SUPPLEMENTAL PENSION PLAN
ENHANCED PENSION BENEFIT
(A) Participation
An individual is a Participant for purposes of the Enhanced Pension Benefit if (a) the individual was notified by the Company between July 1 and September 30, 2001, inclusive, in accordance with the terms of the Lucent Executive Involuntary Separation Plan in effect for such period (the “EISP”), that his or her employment would be involuntarily terminated on a date established by the Company, which may be after September 30, 2001, and (b) the individual was classified by the Company as an Executive at the time of such notification, and (c) the individual elected, in accordance with procedures established by the Company under the EISP, to receive the Enhanced Pension Benefit hereunder.
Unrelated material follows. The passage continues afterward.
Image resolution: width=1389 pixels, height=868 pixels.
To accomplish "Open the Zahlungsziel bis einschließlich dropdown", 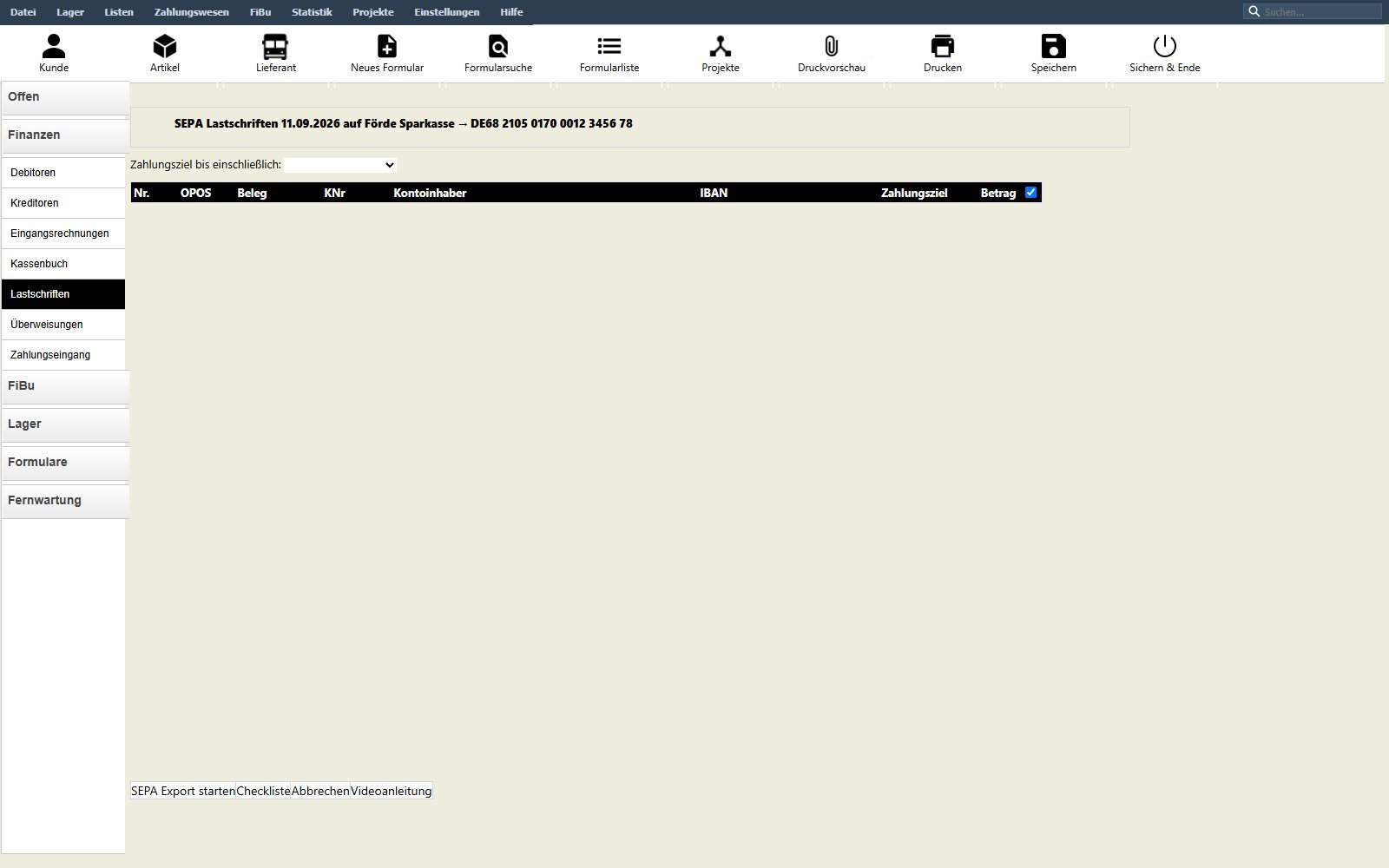I will 340,165.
The term “Participant” shall also include a Surviving Spouse or designated beneficiary to the extent entitled to benefits under the Retirement Income Plan.
(B) Amount of Enhanced Pension Benefit
The amount of an Enhanced Pension Benefit payable in respect of a Participant shall be the excess of (i) over (ii), where (i) shall be the benefit determined under this Plan after adding five additional years of Net Credited Service and five additional years of age to the Participant’s actual Net Credited Service and age upon termination of employment, and (ii) shall be the benefit determined under this Plan without giving effect to this Appendix C. The enhanced years described in clause (i) shall count toward the Participant’s eligibility for a service pension, reduce any early retirement discount, and add five additional years to the Participant’s service in the 1994 to 1998 Base Pay Averaging Period.